Re: [PATCH V4 05/18] iommu/ioasid: Redefine IOASID set and allocation APIs

From: David Gibson <hidden>
Date: 2021-06-08 02:25:58
Also in: linux-iommu, lkml

On Tue, Jun 01, 2021 at 09:57:12AM -0300, Jason Gunthorpe wrote:
On Tue, Jun 01, 2021 at 02:03:33PM +1000, David Gibson wrote:
quoted
On Thu, May 27, 2021 at 03:48:47PM -0300, Jason Gunthorpe wrote:
quoted
On Thu, May 27, 2021 at 02:58:30PM +1000, David Gibson wrote:
quoted
On Tue, May 25, 2021 at 04:52:57PM -0300, Jason Gunthorpe wrote:
quoted
On Wed, May 26, 2021 at 12:56:30AM +0530, Kirti Wankhede wrote:
quoted
2. iommu backed mdev devices for SRIOV where mdev device is created per
VF (mdev device == VF device) then that mdev device has same iommu
protection scope as VF associated to it. 
This doesn't require, and certainly shouldn't create, a fake group.
It's only fake if you start with a narrow view of what a group is. 
A group is connected to drivers/iommu. A group object without *any*
relation to drivers/iommu is just a complete fiction, IMHO.
That might be where we differ.  As I've said, my group I'm primarily
meaning the fundamental hardware unit of isolation.  *Usually* that's
determined by the capabilities of an IOMMU, but in some cases it might
not be.  In either case, the boundaries still matter.
As in my other email we absolutely need a group concept, it is just a
question of how the user API is designed around it.
quoted
quoted
The group mdev implicitly creates is just a fake proxy that comes
along with mdev API. It doesn't do anything and it doesn't mean
anything.
But.. the case of multiple mdevs managed by a single PCI device with
an internal IOMMU also exists, and then the mdev groups are *not*
proxies but true groups independent of the parent device.  Which means
that the group structure of mdevs can vary, which is an argument *for*
keeping it, not against.
If VFIO becomes more "vfio_device" centric then the vfio_device itself
has some properties. One of those can be "is it inside a drivers/iommu
group, or not?".

If the vfio_device is not using a drivers/iommu IOMMU interface then
it can just have no group at all - no reason to lie. This would mean
that the device has perfect isolation.
When you say "not using a drivers/iommu IOMMU interface" do you
basically mean the device doesn't do DMA?  I can see some benefit to
that, but some drawbacks too.  The *main* form of isolation (or lack
thereof) that groups is about the IOMMU, but groups can also represent
other forms of isolation failure: e.g. a multifunction device, where
function 0 has some debug registers which affect other functions.
That's relevant whether or not any of those functions use DMA.

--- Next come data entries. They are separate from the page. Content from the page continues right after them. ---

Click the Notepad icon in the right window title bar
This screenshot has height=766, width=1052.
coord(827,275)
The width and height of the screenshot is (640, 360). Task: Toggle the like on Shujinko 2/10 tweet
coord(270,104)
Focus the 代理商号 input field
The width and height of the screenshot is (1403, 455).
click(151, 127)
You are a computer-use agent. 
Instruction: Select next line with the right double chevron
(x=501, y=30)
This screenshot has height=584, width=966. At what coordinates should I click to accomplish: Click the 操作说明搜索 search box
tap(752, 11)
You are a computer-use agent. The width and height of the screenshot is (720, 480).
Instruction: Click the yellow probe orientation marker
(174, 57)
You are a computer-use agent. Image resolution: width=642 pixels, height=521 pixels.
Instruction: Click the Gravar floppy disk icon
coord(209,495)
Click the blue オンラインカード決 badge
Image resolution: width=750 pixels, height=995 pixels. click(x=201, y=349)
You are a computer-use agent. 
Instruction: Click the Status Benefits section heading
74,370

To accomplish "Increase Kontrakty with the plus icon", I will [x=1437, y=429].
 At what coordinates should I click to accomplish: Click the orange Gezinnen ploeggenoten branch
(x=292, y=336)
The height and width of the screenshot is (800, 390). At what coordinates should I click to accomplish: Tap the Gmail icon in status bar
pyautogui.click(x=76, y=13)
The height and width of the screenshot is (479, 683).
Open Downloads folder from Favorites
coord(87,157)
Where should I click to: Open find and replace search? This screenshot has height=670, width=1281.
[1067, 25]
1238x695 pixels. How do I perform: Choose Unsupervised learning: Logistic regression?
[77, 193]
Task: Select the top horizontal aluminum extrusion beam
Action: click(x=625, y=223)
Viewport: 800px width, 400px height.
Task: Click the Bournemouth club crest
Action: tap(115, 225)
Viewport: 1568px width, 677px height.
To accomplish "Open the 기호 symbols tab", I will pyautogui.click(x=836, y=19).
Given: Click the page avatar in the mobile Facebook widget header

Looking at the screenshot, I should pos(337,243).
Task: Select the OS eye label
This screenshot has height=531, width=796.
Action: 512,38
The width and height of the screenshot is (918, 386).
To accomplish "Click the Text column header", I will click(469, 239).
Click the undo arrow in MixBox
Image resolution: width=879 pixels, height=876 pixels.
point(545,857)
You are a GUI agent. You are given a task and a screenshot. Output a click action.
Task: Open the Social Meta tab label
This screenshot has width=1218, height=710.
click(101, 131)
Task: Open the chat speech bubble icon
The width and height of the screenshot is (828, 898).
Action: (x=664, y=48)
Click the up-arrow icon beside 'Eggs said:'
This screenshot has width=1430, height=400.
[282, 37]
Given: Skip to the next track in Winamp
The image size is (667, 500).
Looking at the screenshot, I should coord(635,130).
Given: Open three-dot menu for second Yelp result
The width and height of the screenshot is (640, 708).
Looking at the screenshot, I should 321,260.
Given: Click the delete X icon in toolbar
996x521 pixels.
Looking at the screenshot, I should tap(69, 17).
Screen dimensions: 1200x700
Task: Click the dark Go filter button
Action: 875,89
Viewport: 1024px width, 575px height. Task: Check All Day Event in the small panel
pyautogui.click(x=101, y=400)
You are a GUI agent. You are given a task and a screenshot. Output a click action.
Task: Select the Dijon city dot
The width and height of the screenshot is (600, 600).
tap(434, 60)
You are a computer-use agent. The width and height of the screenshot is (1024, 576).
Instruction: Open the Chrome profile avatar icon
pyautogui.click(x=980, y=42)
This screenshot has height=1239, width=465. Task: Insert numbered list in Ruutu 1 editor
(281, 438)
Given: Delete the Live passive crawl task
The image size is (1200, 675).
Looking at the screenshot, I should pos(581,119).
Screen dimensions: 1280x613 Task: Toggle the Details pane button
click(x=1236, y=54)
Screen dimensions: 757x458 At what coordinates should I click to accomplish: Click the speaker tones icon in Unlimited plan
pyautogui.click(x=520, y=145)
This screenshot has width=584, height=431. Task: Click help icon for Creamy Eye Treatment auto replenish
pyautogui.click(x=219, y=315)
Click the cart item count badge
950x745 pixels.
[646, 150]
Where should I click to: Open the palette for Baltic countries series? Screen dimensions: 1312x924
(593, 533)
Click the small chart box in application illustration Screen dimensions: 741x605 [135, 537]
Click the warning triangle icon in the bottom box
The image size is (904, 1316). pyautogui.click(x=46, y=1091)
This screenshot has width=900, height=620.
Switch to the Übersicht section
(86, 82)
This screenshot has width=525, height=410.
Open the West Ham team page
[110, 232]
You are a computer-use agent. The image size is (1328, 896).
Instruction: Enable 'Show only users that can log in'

Now, we could represent those different sorts of isolation separately,
but at the time our thinking was that we should group together devices
that can't be safely isolated for *any* reason, since the practical
upshot is the same: you can't safely split those devices between
different owners.
What I don't like is forcing certain things depending on how the
vfio_device was created - for instance forcing a IOMMU group as part
and forcing an ugly "SW IOMMU" mode in the container only as part of
mdev_device.
I don't really see how this is depending on how the device is created.
The current VFIO model is that every device always belongs to a group
- but that group might be a singleton.  That seems less complicated to
me that some devices do and some don't have a group.
These should all be properties of the vfio_device itself.

Again this is all about the group fd - and how to fit in with the
/dev/ioasid proposal from Kevin:

https://lore.kernel.org/kvm/MWHPR11MB1886422D4839B372C6AB245F8C239@MWHPR11MB1886.namprd11.prod.outlook.com/ (local)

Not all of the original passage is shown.